(GIVEN DATA Opens)
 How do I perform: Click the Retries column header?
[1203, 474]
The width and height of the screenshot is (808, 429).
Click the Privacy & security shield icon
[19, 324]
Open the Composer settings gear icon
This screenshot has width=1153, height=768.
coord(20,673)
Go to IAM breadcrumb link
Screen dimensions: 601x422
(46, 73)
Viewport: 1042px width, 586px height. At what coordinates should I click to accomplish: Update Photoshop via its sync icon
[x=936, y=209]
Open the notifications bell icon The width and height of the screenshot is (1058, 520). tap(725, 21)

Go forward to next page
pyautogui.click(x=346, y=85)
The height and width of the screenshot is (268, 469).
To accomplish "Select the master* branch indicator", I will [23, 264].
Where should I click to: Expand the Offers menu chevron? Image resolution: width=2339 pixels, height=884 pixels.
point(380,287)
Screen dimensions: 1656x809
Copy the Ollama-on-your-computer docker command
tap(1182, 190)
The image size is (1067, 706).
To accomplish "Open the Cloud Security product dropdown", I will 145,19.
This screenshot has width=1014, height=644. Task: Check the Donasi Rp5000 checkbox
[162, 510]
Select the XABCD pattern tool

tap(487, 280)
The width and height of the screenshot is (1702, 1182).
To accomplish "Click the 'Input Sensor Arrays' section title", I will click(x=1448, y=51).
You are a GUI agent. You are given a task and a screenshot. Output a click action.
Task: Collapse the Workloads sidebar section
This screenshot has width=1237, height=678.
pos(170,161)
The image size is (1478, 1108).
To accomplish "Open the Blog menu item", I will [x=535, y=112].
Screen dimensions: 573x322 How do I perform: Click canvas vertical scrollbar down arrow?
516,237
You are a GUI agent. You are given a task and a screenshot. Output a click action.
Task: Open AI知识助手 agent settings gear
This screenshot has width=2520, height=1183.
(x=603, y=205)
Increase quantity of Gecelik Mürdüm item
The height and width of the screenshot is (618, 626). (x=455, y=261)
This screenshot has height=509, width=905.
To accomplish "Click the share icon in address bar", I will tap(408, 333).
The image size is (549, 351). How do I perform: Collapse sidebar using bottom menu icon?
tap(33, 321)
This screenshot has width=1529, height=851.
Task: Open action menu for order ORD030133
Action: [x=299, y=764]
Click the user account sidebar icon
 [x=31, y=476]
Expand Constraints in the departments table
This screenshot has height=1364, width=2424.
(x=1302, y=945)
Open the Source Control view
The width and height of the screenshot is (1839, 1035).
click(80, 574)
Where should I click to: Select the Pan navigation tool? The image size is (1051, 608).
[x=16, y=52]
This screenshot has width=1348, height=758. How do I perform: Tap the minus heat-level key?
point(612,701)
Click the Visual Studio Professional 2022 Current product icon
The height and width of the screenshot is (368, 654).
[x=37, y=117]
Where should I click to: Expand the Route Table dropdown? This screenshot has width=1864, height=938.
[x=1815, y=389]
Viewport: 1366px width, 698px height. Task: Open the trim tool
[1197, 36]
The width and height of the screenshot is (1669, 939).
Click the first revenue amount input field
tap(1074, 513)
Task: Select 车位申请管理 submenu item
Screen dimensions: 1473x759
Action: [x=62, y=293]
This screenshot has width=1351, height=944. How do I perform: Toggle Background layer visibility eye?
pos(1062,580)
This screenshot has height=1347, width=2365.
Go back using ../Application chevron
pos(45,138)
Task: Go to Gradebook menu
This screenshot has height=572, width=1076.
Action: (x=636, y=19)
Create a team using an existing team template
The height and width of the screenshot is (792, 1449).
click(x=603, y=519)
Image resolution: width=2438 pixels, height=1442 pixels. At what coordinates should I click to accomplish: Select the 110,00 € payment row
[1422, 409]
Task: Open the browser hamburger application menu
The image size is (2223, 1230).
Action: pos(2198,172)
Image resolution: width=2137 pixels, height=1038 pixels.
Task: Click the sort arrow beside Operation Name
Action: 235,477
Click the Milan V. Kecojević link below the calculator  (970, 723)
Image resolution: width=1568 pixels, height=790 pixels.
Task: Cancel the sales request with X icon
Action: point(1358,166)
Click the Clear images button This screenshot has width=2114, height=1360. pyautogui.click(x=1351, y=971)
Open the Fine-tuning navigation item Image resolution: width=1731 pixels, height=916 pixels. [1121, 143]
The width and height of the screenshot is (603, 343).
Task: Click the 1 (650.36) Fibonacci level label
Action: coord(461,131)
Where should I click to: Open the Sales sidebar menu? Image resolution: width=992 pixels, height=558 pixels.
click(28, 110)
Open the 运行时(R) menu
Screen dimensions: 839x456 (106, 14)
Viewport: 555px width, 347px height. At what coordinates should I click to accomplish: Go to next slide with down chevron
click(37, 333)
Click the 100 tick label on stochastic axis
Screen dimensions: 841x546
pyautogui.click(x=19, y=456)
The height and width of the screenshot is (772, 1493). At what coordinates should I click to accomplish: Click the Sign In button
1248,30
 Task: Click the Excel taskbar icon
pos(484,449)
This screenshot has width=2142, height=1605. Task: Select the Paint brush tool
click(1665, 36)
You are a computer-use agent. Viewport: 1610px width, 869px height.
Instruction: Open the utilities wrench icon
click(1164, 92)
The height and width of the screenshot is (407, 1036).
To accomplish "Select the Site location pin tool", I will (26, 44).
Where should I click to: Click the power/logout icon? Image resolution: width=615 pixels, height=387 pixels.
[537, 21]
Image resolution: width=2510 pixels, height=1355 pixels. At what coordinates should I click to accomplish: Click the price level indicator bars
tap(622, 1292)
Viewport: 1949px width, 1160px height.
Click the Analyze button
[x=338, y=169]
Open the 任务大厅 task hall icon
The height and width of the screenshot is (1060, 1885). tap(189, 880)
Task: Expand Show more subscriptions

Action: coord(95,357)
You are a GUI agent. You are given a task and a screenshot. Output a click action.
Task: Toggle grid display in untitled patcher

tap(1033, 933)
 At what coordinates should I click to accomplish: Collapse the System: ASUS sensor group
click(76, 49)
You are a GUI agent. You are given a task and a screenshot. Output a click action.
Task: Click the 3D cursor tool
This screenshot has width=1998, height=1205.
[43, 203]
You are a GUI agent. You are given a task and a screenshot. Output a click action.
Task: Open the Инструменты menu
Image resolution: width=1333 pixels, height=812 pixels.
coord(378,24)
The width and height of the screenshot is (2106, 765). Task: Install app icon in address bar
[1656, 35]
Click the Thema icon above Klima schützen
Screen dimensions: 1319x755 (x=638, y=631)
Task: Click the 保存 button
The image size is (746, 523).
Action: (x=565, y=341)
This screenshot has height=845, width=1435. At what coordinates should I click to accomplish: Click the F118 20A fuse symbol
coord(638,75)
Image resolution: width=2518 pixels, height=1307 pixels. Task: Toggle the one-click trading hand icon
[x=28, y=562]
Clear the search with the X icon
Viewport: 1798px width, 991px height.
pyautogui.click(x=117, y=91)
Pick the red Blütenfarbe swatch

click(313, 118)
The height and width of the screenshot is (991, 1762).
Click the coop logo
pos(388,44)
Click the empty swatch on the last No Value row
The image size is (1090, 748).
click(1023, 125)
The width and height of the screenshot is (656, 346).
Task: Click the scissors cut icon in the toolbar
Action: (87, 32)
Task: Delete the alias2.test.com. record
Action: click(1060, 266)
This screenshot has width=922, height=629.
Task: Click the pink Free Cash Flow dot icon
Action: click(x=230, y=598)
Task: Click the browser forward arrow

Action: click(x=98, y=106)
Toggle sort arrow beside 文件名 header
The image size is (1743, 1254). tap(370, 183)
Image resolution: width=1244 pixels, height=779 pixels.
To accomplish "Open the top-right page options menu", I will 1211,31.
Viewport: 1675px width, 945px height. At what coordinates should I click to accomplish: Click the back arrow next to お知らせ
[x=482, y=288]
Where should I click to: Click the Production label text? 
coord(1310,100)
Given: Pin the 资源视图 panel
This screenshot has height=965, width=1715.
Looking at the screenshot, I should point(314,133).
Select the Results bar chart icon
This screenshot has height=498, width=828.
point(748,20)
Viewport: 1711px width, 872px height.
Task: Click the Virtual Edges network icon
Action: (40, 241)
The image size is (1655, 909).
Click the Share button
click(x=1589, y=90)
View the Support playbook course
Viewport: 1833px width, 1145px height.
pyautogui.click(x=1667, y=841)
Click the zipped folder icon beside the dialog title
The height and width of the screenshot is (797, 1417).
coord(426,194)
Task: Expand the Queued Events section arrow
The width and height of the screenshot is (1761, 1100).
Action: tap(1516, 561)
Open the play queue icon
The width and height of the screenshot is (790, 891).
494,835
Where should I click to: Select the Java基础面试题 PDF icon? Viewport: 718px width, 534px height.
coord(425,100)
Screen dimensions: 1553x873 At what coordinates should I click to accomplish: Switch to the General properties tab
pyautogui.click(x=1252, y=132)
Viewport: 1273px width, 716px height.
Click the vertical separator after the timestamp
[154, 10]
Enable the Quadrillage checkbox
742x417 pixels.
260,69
(GIVEN DATA Closes)
_TASK REQUIREMENTS_.
Among the entries, how many lines include the string "Clear"? Please reply with only the number.

_TASK RESPONSE_.
2